### WHAT TO WORK ON:
Starting at the line that holds "Click the 查询 search button" and stopping at the line that holds "Given: Confirm the quotation", restate the records below word for word, with both of those lines included.

### LISTED ENTRIES:
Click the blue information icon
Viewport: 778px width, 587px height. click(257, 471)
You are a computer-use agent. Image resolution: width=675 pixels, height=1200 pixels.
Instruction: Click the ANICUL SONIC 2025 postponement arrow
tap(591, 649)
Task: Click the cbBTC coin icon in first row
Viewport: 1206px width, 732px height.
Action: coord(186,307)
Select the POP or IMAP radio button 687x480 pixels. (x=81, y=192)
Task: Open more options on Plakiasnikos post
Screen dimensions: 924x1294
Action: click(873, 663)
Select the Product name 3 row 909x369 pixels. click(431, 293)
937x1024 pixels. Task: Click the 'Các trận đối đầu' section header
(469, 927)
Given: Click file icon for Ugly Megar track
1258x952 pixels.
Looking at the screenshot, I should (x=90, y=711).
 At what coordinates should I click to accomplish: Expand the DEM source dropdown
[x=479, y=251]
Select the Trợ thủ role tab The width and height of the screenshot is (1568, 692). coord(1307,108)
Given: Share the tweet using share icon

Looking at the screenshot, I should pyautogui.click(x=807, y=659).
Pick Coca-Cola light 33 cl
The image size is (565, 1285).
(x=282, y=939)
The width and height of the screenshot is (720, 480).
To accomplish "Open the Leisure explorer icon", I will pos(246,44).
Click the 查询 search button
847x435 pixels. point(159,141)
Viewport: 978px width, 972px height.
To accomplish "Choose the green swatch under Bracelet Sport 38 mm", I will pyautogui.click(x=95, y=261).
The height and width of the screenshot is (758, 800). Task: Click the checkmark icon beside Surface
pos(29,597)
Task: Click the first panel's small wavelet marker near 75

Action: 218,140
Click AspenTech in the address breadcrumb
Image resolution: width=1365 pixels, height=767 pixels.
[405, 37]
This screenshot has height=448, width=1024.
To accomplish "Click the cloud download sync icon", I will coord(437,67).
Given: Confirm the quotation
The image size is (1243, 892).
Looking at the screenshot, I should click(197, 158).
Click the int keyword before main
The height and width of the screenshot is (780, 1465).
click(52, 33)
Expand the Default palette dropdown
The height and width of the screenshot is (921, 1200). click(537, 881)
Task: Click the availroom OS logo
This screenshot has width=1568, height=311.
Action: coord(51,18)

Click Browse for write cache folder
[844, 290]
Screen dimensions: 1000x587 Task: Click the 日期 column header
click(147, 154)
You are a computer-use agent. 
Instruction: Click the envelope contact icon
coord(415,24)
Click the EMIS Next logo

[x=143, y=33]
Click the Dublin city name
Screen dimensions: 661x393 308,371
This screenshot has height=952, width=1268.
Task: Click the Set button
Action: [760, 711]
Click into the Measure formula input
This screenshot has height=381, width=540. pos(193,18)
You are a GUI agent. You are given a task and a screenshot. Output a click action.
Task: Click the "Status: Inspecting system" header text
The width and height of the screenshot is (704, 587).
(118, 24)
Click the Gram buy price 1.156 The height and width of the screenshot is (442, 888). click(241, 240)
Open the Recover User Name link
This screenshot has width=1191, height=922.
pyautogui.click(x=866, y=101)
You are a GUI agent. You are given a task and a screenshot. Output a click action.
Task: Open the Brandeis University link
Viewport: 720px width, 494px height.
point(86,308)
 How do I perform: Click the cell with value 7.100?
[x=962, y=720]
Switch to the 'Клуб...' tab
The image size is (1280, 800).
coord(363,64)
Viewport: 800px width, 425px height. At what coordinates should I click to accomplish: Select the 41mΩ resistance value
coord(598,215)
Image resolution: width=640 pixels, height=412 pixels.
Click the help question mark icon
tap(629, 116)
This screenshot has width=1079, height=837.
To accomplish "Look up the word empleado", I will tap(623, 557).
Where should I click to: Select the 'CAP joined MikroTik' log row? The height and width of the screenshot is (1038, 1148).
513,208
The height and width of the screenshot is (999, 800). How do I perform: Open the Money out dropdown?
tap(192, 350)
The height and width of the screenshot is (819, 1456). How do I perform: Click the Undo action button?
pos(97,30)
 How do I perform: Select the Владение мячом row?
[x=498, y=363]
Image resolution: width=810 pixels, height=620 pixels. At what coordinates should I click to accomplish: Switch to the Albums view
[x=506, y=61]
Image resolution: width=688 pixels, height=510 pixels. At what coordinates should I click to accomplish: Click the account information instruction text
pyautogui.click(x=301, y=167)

### OUTPUT FOR THIS EXERCISE:
Click the 查询 search button
847x435 pixels. point(159,141)
Viewport: 978px width, 972px height.
To accomplish "Choose the green swatch under Bracelet Sport 38 mm", I will pyautogui.click(x=95, y=261).
The height and width of the screenshot is (758, 800). Task: Click the checkmark icon beside Surface
pos(29,597)
Task: Click the first panel's small wavelet marker near 75

Action: 218,140
Click AspenTech in the address breadcrumb
Image resolution: width=1365 pixels, height=767 pixels.
[405, 37]
This screenshot has height=448, width=1024.
To accomplish "Click the cloud download sync icon", I will coord(437,67).
Given: Confirm the quotation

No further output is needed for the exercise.